File organization, GitHub

Learning goals

After this lesson, you should be able to:

Set up an organized directory structure for data science projects
Explain the difference between absolute and relative file paths and why relative file paths are preferred for reading in data
Construct relative file paths to read in data
Use the following git commands within RStudio (whether via the GUI or by the Terminal command line): clone, add, commit, push

File organization and navigation

Folder/directory structure

Minimal directory structure for a data science project: (Sub-bullets indicate folders that are inside other folders.) At minimum, a data science project should have a code, data, and results folder. Not having these folders and mixing code, data, and results files all in one folder can quickly get hard to navigate for even small projects.

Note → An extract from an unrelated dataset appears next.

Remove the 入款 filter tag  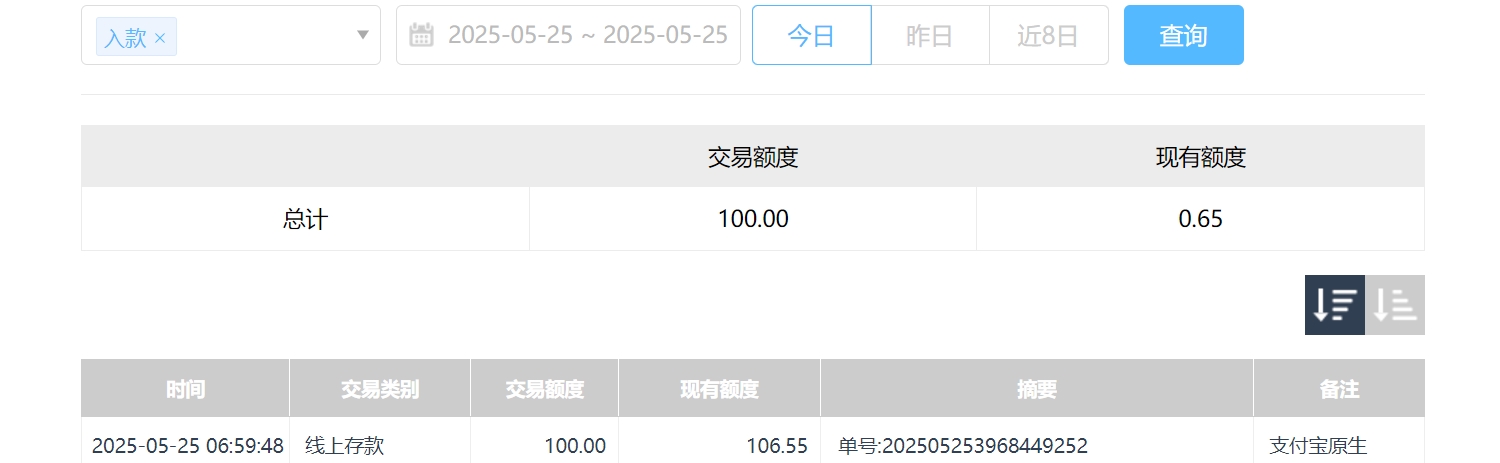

Documents (This should be some place you can find easily through your Finder (Mac) or File Explorer (Windows).)
- descriptive_project_name
  - code: All code files (.R, .Rmd, .qmd) should go here. Recommendation:
    - cleaning.qmd: for data acquisition and wrangling. Save (write) the cleaned dataset at the end of this file with readr::write_csv().
    - visualizations.qmd: for exploratory and final plots
    - modeling.qmd: for any statistical or predictive modeling
  - data: All data files go here
  - results: e.g., plots saved as images, results tables

More involved directory structure for a data science project: If you have a larger-scale project that involves a lot more code and data, the expanded directory structure below is useful:

Documents
- descriptive_project_name
  - code
    - raw: For messy code that you’re actively working on
    - clean: For code that you have cleaned up, documented, organized, and tested to run as expected
  - data
    - raw: Original data that hasn’t been cleaned
    - clean: Any non-original data that has been processed in some way
  - results
    - figures: Plots that will be used in communicating your project should go here. (Using screenshots of output in RStudio is not a good practice.)
    - tables: Any sort of plain text file results (e.g., CSVs)

File paths

What are file paths?

A file path is a text string that tells a computer how to navigate from one location to another. We use file paths to read in (and write out) data.

Essentially, file paths are what go inside read_csv().

There are two types of paths: absolute and relative.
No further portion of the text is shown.